Having such a power-focused processor means the Y50 doesn't last too long off a charge though. We got around three hours before it shut off, which just isn't close to enough if you're after a portable work computer. Go with 4K and we suspect that'll be even less. Gaming performance is also severely throttled when not plugged-in.
So it's slim-ish and light-ish, but the Y50's portability is limited.
Lenovo Y50 review: Keyboard and trackpad
There are just a few other little niggles you need to consider before taking the Y50 plunge too. First, while the keyboard is pretty neat in some respects, with an attractive red backlight and decent key action, in fitting-in a numerical keypad it has had to seriously chop into some of the important keys. The shift keys are small, as is the backspace. You'll probably get used to it before too long, but it's not every typist's dream.Then there's the trackpad, which we found a bit more of a long-term niggle. The size, the texture and the feedback of the click are all fine. However, a combo of picky zoning and that it's shifted a bit too far to the left of the Y50 mean it can feel unresponsive in use unless you shift your right hand unnaturally close to your left. Next to a good Ultrabook pad or a gaming one with properly contoured buttons, it's just a bit annoying and feels fiddly. This Lenovo, therefore, works best with a mouse attached.
There are also no ultra-hardcore macro buttons on the keyboard, used to programme sequences of key presses for tasks you'll have to repeat a lot. Still, the Lenovo Y50 isn't really a laptop for that crowd.
It even caters for those older gamers out there who, shock horror, still own a collection of disc-based PC games.

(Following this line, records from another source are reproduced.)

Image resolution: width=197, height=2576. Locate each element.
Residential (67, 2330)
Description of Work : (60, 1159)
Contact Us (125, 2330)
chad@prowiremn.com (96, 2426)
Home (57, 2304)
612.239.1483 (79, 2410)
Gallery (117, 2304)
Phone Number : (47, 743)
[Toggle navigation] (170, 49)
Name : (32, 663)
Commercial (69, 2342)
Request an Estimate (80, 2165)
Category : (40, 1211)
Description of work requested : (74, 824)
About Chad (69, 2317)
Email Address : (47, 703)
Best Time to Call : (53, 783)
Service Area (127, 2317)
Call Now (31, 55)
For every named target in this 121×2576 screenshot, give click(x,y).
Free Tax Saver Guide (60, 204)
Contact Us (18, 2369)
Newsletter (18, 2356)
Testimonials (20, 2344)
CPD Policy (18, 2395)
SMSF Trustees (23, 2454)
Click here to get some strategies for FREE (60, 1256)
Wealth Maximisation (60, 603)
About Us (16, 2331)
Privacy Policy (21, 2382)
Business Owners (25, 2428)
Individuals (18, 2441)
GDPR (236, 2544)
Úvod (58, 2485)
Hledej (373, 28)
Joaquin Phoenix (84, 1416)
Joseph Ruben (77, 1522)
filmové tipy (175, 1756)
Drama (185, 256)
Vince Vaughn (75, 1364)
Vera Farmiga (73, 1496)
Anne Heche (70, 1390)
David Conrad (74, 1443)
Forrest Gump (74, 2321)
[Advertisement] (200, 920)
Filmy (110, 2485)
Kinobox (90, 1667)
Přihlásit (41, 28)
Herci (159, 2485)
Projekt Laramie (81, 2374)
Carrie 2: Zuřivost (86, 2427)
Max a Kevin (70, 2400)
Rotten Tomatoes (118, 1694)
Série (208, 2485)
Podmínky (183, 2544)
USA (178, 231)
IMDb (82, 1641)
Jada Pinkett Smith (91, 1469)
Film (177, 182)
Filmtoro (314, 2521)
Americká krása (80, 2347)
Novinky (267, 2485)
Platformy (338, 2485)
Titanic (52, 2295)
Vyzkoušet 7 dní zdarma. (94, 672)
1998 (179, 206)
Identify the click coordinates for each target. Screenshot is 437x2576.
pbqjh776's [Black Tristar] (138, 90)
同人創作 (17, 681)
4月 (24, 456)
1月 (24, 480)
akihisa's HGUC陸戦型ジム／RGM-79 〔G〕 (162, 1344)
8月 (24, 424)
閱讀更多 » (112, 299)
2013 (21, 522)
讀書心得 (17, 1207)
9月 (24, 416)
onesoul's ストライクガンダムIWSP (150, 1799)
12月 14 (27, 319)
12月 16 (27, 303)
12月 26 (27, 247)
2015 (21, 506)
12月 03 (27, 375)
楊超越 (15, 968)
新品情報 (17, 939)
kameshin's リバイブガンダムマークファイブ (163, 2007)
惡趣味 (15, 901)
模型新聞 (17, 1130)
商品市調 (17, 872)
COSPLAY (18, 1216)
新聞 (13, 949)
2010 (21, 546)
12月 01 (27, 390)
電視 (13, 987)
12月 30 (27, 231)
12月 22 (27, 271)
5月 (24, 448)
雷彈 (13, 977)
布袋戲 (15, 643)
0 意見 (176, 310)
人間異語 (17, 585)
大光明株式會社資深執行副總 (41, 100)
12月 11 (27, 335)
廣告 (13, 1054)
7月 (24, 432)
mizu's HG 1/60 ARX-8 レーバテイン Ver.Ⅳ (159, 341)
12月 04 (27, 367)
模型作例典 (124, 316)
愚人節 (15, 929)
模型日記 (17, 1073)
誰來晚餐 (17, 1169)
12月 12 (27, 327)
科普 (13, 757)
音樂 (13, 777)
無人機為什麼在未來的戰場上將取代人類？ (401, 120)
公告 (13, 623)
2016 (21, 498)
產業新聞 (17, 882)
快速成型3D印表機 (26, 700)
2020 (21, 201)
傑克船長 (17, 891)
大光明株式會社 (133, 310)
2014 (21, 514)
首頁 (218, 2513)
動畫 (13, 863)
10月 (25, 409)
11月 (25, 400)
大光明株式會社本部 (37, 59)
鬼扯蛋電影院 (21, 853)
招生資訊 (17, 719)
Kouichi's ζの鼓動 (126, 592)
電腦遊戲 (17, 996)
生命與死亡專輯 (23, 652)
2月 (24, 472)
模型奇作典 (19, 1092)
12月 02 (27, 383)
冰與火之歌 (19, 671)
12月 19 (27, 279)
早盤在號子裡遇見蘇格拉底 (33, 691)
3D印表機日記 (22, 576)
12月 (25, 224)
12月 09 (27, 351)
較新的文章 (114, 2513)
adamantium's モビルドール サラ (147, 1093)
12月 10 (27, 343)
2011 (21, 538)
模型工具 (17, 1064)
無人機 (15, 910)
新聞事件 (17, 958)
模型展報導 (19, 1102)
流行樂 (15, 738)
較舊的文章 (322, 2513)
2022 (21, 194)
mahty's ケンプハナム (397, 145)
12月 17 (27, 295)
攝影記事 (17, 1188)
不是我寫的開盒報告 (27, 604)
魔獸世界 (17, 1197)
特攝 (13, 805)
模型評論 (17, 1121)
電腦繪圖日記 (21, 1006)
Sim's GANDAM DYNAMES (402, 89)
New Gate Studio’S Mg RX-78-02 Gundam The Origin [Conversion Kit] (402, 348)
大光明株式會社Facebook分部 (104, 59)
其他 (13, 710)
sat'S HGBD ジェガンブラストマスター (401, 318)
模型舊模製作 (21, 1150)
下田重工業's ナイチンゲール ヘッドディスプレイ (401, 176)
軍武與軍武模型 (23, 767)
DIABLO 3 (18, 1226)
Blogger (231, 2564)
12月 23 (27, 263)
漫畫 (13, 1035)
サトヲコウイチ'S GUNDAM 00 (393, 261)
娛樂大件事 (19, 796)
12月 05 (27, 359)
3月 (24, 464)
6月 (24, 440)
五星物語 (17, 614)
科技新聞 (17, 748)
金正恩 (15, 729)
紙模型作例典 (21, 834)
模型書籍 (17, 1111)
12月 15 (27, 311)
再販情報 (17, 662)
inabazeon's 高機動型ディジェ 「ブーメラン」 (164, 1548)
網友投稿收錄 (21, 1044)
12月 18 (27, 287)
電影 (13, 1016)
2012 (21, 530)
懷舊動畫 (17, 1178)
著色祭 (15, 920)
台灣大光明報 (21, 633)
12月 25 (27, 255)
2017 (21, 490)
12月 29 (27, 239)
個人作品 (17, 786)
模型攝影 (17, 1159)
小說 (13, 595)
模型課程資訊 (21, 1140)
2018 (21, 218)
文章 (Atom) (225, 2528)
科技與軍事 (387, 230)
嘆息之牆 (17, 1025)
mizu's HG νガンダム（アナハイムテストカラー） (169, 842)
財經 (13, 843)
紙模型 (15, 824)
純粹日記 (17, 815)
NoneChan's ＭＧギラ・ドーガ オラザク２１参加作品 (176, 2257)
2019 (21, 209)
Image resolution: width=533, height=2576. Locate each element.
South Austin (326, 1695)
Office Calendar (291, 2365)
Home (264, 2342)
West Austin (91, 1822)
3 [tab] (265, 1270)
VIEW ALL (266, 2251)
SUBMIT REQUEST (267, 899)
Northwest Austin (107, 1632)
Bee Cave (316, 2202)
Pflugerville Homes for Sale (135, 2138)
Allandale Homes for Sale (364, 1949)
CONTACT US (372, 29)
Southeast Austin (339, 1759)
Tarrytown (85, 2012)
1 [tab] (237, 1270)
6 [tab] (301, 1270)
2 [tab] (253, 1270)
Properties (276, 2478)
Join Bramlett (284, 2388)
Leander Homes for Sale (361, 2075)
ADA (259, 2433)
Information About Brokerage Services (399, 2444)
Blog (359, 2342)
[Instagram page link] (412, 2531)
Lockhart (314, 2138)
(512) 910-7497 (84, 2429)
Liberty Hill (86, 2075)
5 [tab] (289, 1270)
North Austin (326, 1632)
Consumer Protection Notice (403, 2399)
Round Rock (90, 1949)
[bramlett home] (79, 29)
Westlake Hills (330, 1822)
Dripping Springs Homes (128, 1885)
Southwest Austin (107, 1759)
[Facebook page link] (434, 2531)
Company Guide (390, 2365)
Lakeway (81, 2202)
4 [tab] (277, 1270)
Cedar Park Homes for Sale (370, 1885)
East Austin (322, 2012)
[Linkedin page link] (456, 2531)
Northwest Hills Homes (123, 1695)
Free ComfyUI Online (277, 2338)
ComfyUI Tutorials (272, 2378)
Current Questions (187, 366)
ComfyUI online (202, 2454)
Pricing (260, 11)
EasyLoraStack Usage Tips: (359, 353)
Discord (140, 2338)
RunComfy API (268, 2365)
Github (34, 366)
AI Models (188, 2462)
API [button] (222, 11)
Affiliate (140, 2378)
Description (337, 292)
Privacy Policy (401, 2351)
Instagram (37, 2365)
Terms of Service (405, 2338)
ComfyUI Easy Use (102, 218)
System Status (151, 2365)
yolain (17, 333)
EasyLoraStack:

Nope, there's no optical drive on the Lenovo Y50's side - instead there's an external drive in the box that just plugs into a USB port without needing its own separate power.
There are also plenty of connections on the Lenovo Y50's sides. There are three USB ports, a full-size SD card slot, HDMI and Ethernet. That's more than enough to let the thing work as the brain of a desktop-style setup.
If the Lenovo Y50 is going to sit on a table or desk somewhere as a home gaming rig, you'll probably want to get a headset or some speakers involved, though. While a little sub unit at the bottom of the laptop gives the sound a good thud of low-end output, the actual sound quality is just OK, without the bass/treble integration, balance or simple fidelity of the best laptop speakers.
Verdict
The Lenovo Y50 is a good-value gaming laptop, and a pretty aggressive competitor to other laptops in this class like the Acer V Nitro and the various MSI options around the price, including the GS20.Last year the Y50 was a bit of a dodgy option given its limited screen quality, but in the 2015 upgrade to IPS panels (for both the 1080p and 4K resolutions) and the bump from a GTX 860M to GTX 960M GPU (a slight but worthwhile upgrade) Lenovo has solved some, if not all, of its problems.
We don't love the trackpad or the battery life, but if you're after a sub-£1,000 gaming laptop with a bit of gamer-style design flair, this is one of your best bets.